→ What to do: Using the line with "Instruction: Toggle the" as your starting point, transcribe it and each line beneath it word for word until the records run out, without pictures.

→ Task material:

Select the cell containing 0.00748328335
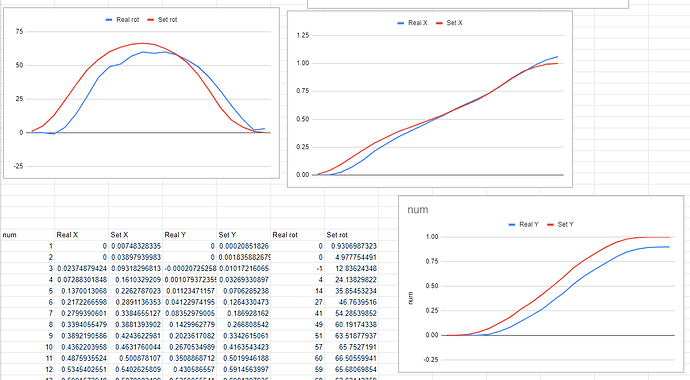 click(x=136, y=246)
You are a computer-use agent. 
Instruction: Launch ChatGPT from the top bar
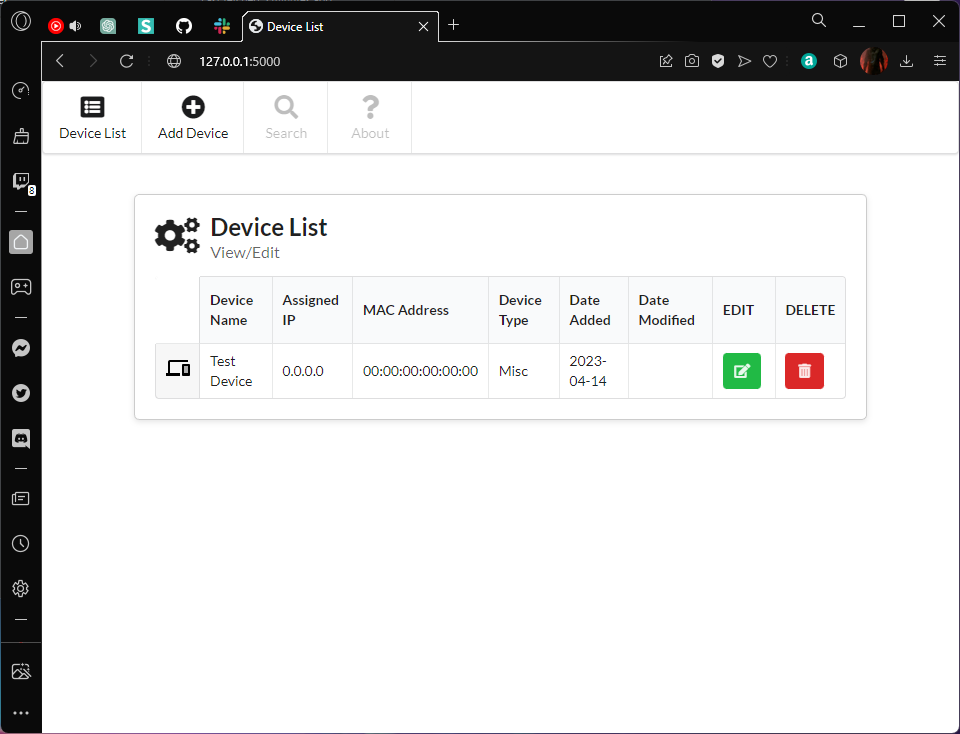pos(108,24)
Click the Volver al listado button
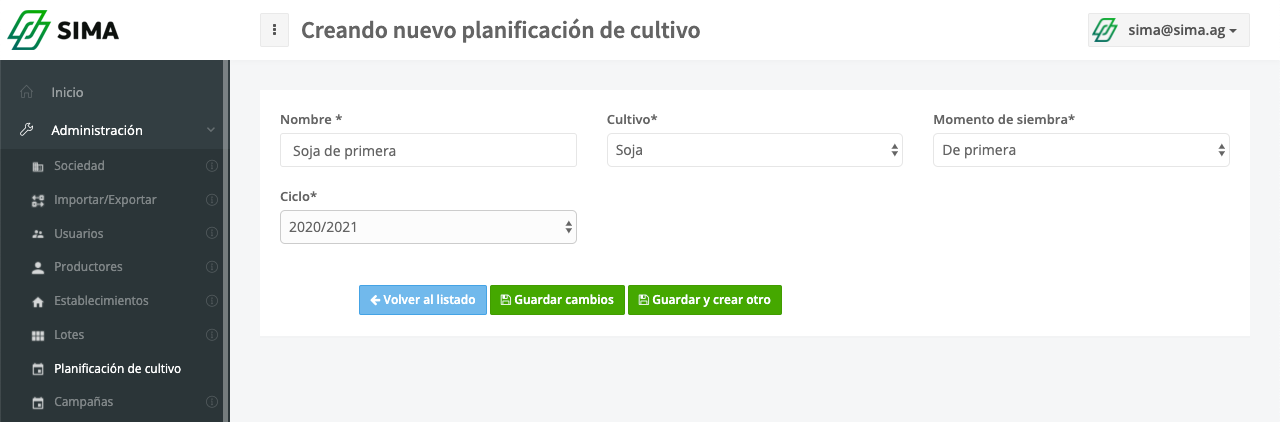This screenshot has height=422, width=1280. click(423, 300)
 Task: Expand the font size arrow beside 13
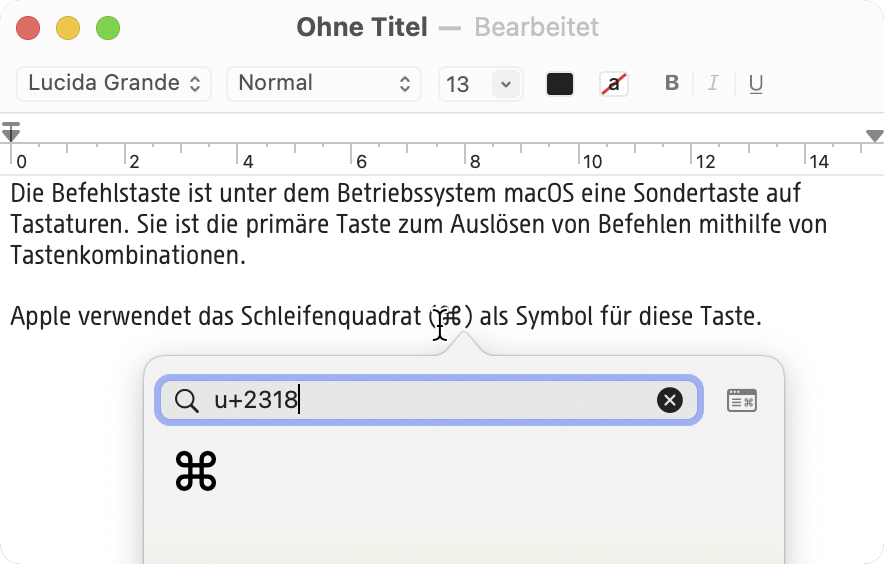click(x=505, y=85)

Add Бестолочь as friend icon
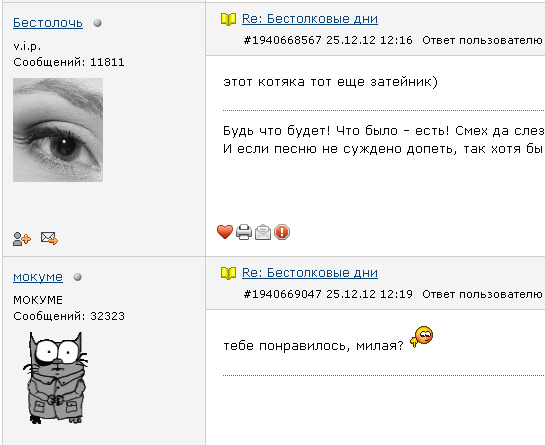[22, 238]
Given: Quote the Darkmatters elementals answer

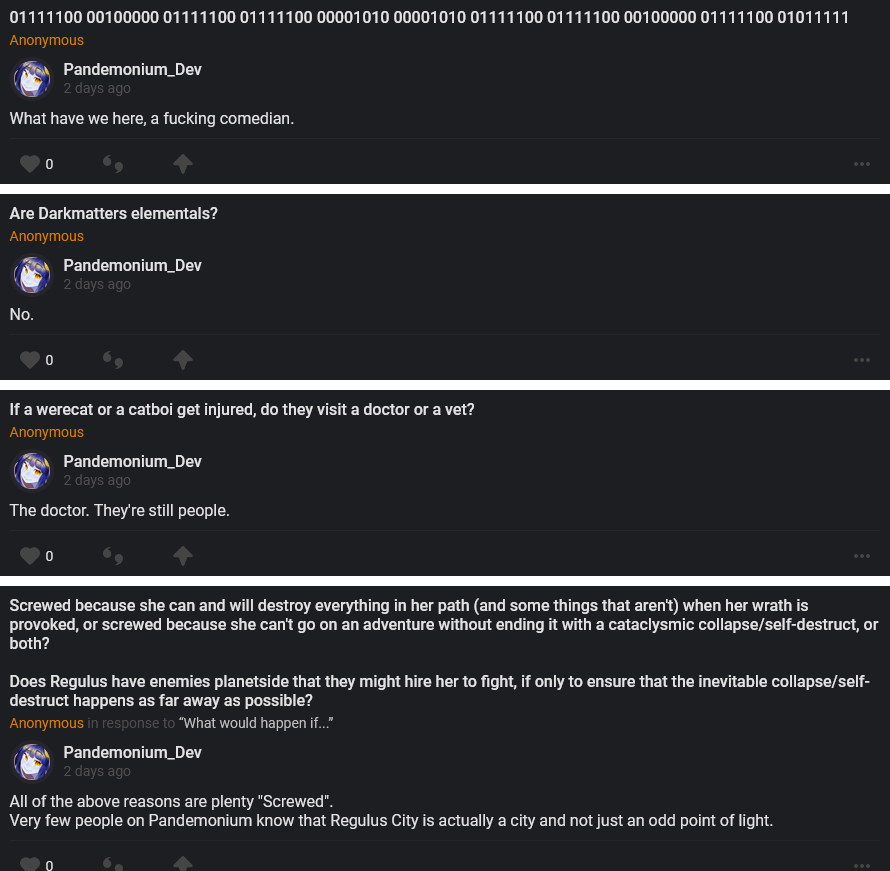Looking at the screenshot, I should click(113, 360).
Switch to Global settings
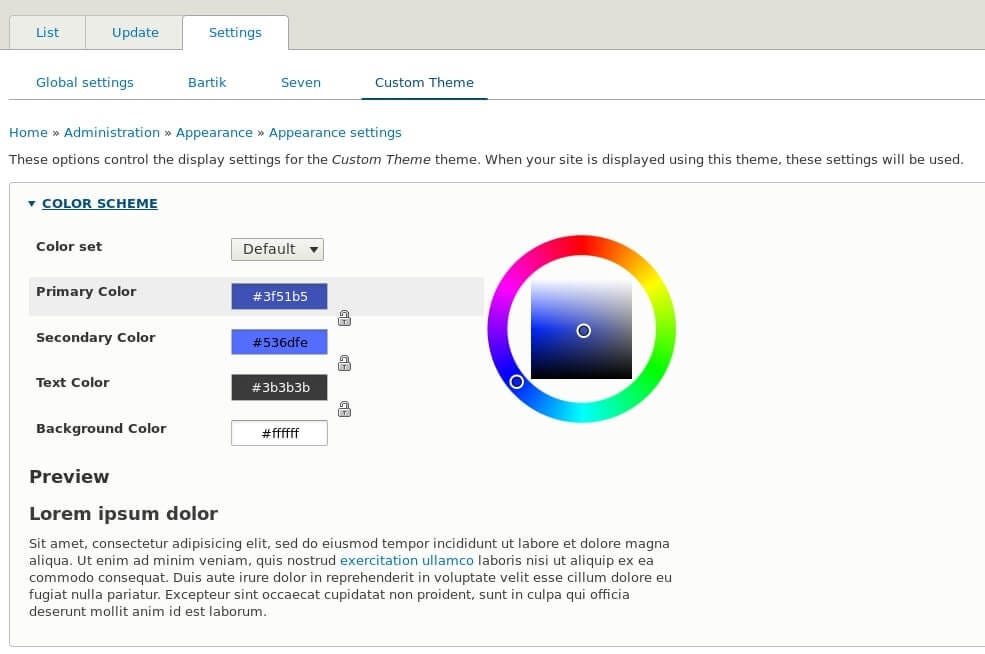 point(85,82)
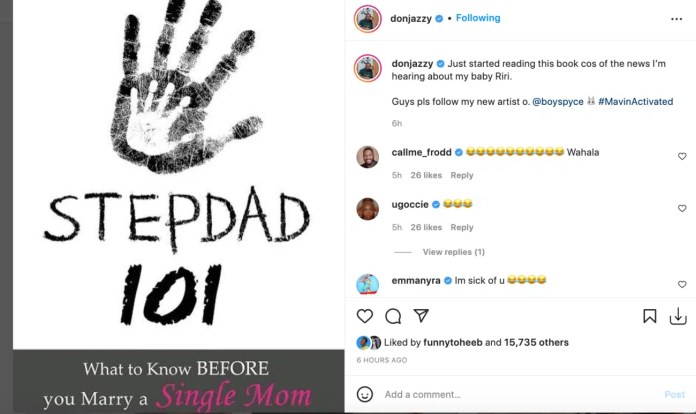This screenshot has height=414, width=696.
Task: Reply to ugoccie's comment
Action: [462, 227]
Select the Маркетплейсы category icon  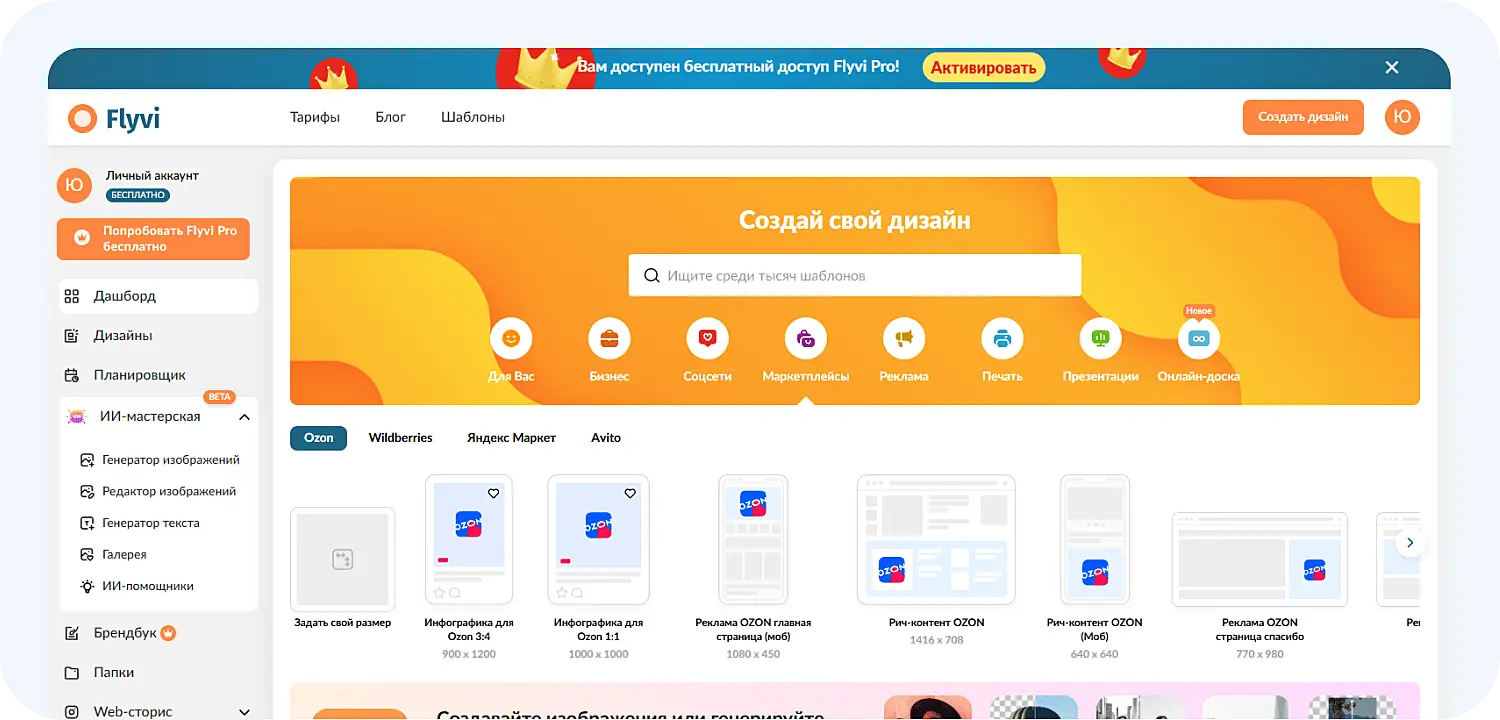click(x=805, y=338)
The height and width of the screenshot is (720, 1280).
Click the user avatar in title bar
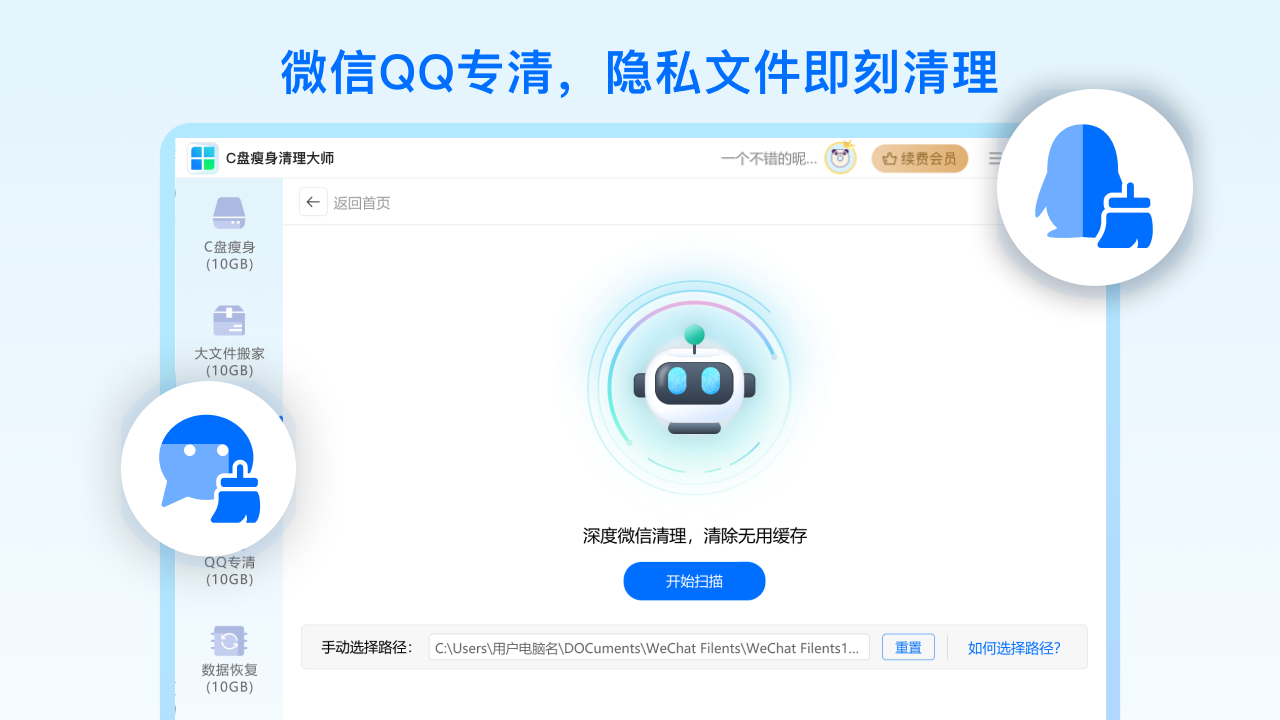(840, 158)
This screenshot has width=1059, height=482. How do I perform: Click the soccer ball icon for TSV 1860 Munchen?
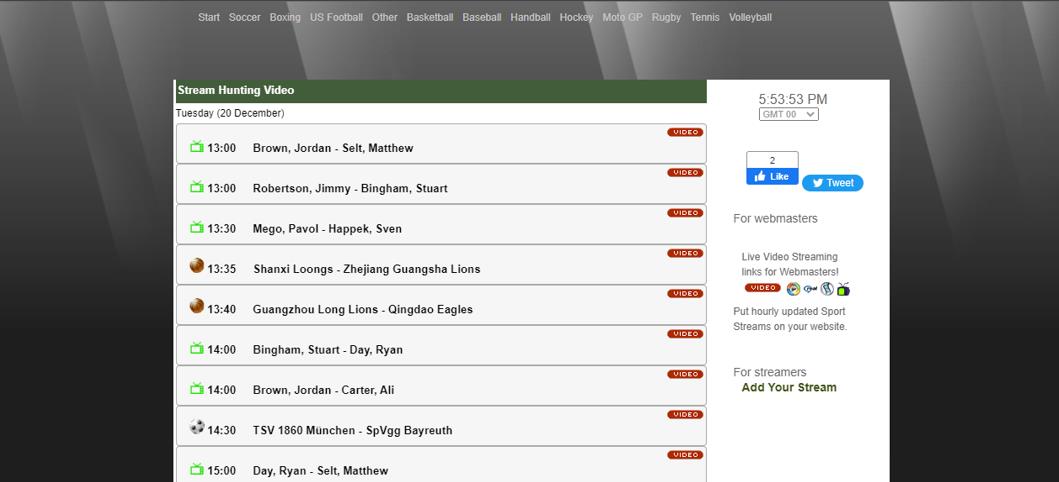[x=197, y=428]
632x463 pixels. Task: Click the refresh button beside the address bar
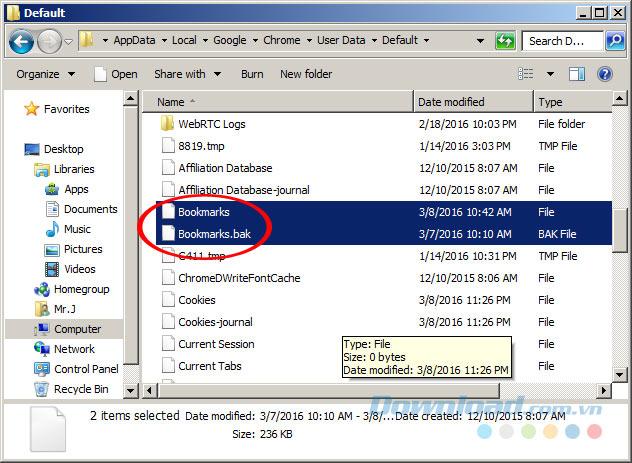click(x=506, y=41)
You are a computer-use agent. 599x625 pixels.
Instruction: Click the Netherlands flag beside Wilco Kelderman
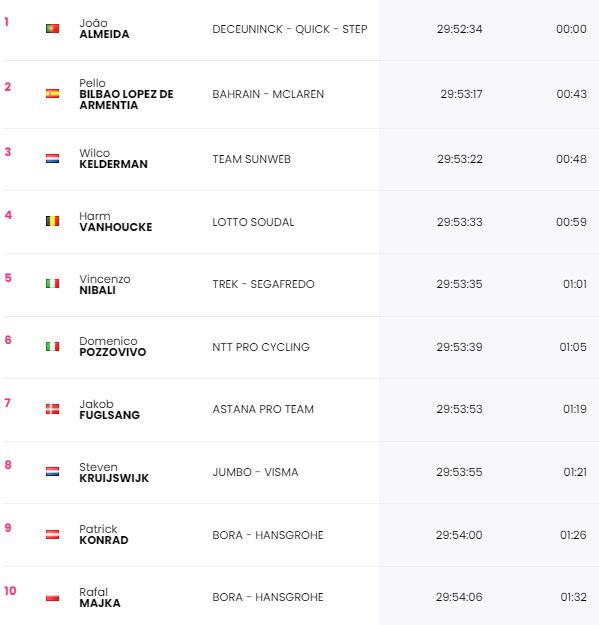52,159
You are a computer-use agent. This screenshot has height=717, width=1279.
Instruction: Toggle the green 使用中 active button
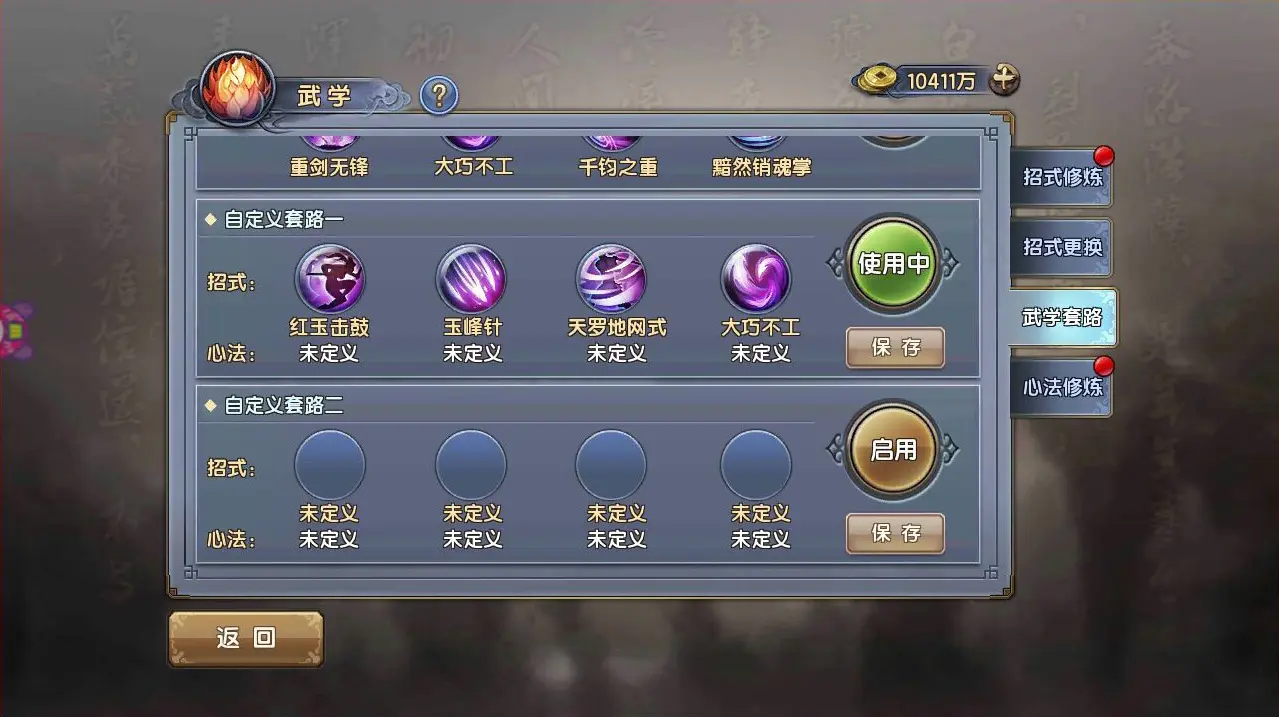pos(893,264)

→ Written solution:
Instruction: Toggle the green 使用中 active button
pos(893,264)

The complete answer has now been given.